- [НАБОР ЗАДАНИЙ]:
a – Переведите на английский язык предложение из текста о публичном покаянии: «Мне кажется, что если человек меняет свою жизнь, то меняется все вокруг него».
b – Извлеките из текста о публичном покаянии без изменений всё, что идёт от слов «(Вздыхает.) Не знаю, до» и вплоть до слов «Безусловно.».

- [ТЕКСТ ДЛЯ ЧТЕНИЯ]:
==================================================
Мы сегодня сталкиваемся нередко с такой ситуацией, когда… есть, скажем, известные люди, которые говорят открыто о своей вере и при этом, поскольку они продолжают заниматься профессией своей, неважно там актерской — публичной какой-то, или что-то в свое время натворили. И вот есть такая точка зрения, что они должны как-то ну чуть ли не постоянно выражать сожаление по этому поводу. Я с этим столкнулся, когда некоторых гостей стал приглашать. И вот у меня было впечатление, когда я одну дискуссию читал, честно говоря, меня очень ранившую, что ли: мне казалось, что для того, чтобы мою героиню приняли, нужно было, чтобы она вот здесь вот, в студии, просто вот эти свои татуировки вместе с кожей сняла, и тогда бы, может быть, сказали: ну тогда тебе можно вот в этом кресле сидеть. И вот этот тезис «публично грешил, публично кайся», он звучит все более, так сказать, явно. У меня он вызывает, честно говоря, большие сомнения. А вот что вы по этому поводу думаете?

(Вздыхает.) Не знаю, до нас, если бы у нас в архивах хранились бы, например, покаянные письма там Моисея Мурина или кого-то еще, публичное какое-то такое раскаяние, то, наверное был бы прецедент. Мне кажется, что если человек меняет свою жизнь, то меняется все вокруг него. Героиня, о которой вы говорите, которая мне прекрасно известна, поменяла не только свою жизнь, но и свое творчество. Форма творчества не поменялась, потому что это ее стиль. Как она может его…

Безусловно.

…поменять — отказаться просто от всего? Но смыслы претерпели колоссальные изменения. Вот. Это и есть публичное покаяние человека, творца. Вот сейчас от одного режиссера тоже все требуют публичного покаяния в связи с тем, что он участвовал в таинстве, и понятно, что он, оказывается, крещен. И вот от него требуют этого публичного покаяния. Он может принести публичное покаяние, наверное, но если не изменится его творчество, то какой смысл будет в этом публичном покаянии. Если мы увидим, что его покаяние личное определенным образом отразилось на его творчестве, то тогда мы можем сказать, что это и есть публичное покаяние. То есть, вы этого и требуйте или этого ждите. Вообще, требовать от человека покаяния — это какое-то, мне кажется… не знаю, ну я не хочу произносить каких-то резких слов, но мне кажется, что это, мягко скажем, малокультурно, малокультурно. Вот. И надо понимать вообще, что такое вообще творчество. Там, где появляется рамка — вот картина это или все что угодно, — как только рамка появляется, это уже предмет искусства. Он уже не обсуждается в таком как бы плоскостном, просто обычном контексте. Чтобы в этом разбираться, надо быть на этом уровне, да. И например, я знаю и режиссеров, и артистов, которые делали определенные вещи, но они не собирались делать ничего кощунственного. У них в мыслях даже этого не было. Общественность восприняла это, которая видит по-другому мир...
==================================================
- [ИСХОДНЫЕ ДАННЫЕ]:
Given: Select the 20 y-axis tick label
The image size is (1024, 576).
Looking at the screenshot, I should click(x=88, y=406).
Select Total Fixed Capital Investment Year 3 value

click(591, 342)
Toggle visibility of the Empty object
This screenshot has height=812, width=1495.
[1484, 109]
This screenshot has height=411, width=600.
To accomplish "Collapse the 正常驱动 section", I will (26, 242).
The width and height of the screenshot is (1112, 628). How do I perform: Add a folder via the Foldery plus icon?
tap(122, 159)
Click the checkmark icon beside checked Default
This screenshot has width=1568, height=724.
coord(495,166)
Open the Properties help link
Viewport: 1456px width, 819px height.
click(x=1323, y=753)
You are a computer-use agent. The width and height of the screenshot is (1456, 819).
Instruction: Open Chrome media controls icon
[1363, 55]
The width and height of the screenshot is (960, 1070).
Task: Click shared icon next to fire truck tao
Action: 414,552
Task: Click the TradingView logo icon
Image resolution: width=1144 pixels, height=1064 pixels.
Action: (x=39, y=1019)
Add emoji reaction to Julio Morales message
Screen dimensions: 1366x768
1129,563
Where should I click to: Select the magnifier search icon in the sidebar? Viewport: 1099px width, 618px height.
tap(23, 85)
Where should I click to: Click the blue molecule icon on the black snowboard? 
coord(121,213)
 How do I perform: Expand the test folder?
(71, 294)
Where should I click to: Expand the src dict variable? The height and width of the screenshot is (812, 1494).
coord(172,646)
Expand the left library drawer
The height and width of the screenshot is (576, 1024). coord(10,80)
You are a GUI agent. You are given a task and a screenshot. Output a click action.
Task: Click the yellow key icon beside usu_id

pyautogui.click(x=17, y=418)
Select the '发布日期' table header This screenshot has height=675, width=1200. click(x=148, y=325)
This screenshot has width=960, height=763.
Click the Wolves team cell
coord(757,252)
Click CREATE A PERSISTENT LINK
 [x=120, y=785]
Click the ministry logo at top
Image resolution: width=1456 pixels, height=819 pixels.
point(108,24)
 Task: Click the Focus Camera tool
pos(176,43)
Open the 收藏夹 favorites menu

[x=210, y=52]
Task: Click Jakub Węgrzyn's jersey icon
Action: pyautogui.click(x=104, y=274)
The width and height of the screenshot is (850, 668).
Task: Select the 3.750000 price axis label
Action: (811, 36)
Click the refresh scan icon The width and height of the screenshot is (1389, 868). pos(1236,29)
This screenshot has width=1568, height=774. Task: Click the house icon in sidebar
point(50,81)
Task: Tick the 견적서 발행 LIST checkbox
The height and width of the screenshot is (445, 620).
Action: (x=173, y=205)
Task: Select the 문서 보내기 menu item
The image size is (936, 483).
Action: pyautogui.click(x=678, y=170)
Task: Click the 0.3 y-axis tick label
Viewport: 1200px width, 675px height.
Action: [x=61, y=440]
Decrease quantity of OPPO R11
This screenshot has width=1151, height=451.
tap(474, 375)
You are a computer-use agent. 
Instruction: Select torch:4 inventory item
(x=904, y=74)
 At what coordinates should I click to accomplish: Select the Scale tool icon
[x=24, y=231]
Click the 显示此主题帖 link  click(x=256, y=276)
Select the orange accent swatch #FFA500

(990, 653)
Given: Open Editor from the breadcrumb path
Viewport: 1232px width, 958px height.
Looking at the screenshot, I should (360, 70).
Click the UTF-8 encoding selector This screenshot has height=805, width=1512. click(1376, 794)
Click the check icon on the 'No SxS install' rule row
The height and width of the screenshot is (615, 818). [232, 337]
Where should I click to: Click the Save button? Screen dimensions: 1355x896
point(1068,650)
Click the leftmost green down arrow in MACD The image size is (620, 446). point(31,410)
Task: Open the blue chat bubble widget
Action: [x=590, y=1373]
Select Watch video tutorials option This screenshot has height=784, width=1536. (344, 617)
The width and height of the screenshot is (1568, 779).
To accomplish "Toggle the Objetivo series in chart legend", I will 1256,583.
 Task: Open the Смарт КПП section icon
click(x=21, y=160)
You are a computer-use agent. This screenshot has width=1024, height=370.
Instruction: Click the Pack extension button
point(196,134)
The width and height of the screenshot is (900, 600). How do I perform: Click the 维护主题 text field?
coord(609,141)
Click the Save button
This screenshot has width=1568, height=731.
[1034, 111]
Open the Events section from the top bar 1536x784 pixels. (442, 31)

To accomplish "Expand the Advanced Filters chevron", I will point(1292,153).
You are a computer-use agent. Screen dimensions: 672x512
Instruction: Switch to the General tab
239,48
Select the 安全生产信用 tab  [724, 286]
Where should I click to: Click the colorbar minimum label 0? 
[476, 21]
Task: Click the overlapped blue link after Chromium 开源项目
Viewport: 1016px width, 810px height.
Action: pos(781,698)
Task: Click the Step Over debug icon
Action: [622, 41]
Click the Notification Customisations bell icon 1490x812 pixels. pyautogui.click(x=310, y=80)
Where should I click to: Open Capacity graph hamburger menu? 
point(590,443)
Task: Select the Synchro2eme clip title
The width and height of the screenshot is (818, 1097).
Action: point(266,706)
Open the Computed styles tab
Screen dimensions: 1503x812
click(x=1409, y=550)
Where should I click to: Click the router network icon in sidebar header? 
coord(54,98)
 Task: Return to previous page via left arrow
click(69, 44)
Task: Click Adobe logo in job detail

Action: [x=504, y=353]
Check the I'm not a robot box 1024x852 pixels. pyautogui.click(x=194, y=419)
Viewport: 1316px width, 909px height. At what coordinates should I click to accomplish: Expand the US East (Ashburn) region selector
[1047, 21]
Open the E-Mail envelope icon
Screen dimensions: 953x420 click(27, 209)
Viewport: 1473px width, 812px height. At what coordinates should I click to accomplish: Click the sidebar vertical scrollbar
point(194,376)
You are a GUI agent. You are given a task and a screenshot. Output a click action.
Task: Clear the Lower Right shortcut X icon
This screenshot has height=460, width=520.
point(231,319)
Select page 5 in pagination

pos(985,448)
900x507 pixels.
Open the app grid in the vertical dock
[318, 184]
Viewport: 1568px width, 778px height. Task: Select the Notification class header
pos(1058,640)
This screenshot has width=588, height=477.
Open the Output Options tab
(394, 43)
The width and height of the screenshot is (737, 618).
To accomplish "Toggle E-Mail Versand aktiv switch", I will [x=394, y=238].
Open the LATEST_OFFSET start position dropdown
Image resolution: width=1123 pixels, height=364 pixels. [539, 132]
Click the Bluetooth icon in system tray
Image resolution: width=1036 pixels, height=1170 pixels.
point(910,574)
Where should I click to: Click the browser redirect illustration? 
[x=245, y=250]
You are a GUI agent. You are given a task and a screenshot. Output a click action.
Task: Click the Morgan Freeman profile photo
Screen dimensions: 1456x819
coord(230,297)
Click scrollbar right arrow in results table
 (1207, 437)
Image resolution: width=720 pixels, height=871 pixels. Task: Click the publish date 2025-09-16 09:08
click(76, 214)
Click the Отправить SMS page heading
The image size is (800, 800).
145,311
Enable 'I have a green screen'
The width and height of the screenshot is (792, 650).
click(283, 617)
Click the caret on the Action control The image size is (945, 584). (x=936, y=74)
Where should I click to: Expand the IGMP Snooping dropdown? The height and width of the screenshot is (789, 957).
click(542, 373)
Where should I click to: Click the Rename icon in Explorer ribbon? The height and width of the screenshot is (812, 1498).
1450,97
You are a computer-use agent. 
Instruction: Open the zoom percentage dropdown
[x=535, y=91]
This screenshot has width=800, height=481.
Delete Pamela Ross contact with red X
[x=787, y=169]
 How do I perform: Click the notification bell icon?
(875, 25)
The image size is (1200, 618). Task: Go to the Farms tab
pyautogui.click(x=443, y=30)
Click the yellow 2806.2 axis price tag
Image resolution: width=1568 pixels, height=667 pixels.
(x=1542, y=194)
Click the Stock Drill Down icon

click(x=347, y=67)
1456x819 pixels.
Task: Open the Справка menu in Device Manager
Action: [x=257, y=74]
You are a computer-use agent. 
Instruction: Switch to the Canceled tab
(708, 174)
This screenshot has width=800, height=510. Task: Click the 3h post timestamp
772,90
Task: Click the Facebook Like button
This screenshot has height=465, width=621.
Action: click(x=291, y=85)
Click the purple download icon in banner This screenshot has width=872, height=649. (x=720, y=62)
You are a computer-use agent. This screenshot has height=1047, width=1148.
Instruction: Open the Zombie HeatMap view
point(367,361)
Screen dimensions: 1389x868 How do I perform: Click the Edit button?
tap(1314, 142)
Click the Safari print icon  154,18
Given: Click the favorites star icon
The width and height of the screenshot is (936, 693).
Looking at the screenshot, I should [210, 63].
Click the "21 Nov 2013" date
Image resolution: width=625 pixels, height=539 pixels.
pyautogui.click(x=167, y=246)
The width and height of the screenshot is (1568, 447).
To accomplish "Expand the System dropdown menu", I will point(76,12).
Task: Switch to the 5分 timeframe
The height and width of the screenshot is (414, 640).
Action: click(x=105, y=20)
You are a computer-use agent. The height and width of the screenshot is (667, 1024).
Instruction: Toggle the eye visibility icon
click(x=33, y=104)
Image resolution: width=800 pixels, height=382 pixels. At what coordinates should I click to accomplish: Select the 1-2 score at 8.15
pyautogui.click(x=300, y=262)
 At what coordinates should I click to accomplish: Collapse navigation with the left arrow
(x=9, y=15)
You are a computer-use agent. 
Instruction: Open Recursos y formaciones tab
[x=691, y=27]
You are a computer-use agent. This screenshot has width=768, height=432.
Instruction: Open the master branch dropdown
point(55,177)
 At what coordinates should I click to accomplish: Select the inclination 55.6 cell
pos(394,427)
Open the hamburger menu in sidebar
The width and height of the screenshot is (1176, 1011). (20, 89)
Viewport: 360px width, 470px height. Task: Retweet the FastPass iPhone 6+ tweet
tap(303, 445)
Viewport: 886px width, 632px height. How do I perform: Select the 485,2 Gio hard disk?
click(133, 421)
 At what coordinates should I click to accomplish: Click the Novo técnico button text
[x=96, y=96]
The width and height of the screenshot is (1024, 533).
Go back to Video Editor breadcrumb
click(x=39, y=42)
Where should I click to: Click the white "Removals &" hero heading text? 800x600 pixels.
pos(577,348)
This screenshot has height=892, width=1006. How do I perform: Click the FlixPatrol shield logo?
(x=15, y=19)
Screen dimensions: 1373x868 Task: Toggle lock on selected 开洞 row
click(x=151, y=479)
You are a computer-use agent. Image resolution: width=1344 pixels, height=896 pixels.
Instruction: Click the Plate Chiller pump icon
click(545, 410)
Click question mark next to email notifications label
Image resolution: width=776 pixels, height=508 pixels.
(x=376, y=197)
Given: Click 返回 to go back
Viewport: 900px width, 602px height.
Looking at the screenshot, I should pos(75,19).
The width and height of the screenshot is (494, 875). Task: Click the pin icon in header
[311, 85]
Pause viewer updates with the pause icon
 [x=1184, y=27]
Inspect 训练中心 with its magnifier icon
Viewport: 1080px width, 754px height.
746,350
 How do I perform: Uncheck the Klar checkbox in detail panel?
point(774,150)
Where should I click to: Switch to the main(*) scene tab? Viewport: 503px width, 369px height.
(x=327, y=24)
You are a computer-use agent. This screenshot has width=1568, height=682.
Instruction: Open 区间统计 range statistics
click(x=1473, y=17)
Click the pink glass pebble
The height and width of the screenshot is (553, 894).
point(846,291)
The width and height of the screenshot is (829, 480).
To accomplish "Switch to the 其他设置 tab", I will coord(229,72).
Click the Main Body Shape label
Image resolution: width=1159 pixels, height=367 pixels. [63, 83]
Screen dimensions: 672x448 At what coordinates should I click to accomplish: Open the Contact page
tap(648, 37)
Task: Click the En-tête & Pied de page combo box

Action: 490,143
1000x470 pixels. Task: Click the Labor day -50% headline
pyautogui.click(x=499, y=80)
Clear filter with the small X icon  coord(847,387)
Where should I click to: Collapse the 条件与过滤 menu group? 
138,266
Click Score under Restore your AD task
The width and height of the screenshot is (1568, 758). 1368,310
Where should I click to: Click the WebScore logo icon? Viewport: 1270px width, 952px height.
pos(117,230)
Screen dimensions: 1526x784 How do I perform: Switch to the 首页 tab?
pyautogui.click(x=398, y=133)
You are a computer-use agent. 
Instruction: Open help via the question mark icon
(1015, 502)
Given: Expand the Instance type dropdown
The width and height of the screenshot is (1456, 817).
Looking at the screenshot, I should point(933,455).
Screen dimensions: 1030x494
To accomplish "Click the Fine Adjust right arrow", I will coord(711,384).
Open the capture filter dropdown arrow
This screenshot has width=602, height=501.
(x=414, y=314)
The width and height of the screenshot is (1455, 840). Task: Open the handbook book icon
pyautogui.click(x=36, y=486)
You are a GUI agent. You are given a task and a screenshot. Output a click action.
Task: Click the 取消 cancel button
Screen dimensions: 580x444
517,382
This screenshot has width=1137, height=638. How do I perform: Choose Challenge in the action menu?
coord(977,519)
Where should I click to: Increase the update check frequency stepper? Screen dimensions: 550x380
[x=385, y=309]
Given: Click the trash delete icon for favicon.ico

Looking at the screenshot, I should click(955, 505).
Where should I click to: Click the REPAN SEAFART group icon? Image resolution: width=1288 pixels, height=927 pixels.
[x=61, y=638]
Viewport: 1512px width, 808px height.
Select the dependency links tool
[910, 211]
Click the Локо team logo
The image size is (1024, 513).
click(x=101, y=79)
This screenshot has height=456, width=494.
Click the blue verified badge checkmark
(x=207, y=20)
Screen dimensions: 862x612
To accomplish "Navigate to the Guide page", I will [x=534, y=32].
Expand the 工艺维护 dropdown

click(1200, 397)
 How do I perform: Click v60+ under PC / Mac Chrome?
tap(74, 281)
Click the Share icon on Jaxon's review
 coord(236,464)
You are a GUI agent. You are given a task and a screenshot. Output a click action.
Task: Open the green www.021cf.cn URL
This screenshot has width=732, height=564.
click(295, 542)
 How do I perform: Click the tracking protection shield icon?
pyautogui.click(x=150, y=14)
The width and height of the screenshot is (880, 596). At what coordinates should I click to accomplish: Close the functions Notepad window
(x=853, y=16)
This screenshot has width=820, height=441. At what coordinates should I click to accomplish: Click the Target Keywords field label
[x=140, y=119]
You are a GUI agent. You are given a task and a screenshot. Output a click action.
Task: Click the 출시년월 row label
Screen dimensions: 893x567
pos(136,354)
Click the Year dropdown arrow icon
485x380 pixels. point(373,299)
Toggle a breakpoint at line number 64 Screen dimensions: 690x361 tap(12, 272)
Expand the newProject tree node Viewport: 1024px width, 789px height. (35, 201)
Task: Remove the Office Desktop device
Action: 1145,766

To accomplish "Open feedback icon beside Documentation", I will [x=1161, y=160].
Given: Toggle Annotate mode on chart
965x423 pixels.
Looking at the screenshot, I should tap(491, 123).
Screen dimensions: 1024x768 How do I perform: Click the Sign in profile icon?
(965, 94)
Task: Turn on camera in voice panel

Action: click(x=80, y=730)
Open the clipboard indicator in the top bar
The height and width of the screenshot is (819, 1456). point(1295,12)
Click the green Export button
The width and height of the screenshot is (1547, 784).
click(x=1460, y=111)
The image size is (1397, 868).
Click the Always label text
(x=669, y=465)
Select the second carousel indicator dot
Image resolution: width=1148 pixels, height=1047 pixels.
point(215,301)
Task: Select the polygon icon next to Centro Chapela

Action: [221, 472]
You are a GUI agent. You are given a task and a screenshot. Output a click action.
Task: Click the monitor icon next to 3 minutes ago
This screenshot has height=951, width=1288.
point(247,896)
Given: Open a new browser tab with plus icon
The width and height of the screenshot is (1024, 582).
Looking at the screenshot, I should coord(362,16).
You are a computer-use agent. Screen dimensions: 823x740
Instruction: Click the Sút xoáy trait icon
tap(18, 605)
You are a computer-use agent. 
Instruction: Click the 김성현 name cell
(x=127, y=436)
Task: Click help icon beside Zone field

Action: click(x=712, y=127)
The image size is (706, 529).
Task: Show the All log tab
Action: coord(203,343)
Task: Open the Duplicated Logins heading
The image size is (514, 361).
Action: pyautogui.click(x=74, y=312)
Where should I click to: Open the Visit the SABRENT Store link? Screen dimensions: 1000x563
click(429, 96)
==================================================
- [РЕЗУЛЬТАТЫ]:
a – It seems to me that if a person changes their life, everything around them changes.

b –
(Вздыхает.) Не знаю, до нас, если бы у нас в архивах хранились бы, например, покаянные письма там Моисея Мурина или кого-то еще, публичное какое-то такое раскаяние, то, наверное был бы прецедент. Мне кажется, что если человек меняет свою жизнь, то меняется все вокруг него. Героиня, о которой вы говорите, которая мне прекрасно известна, поменяла не только свою жизнь, но и свое творчество. Форма творчества не поменялась, потому что это ее стиль. Как она может его…

Безусловно.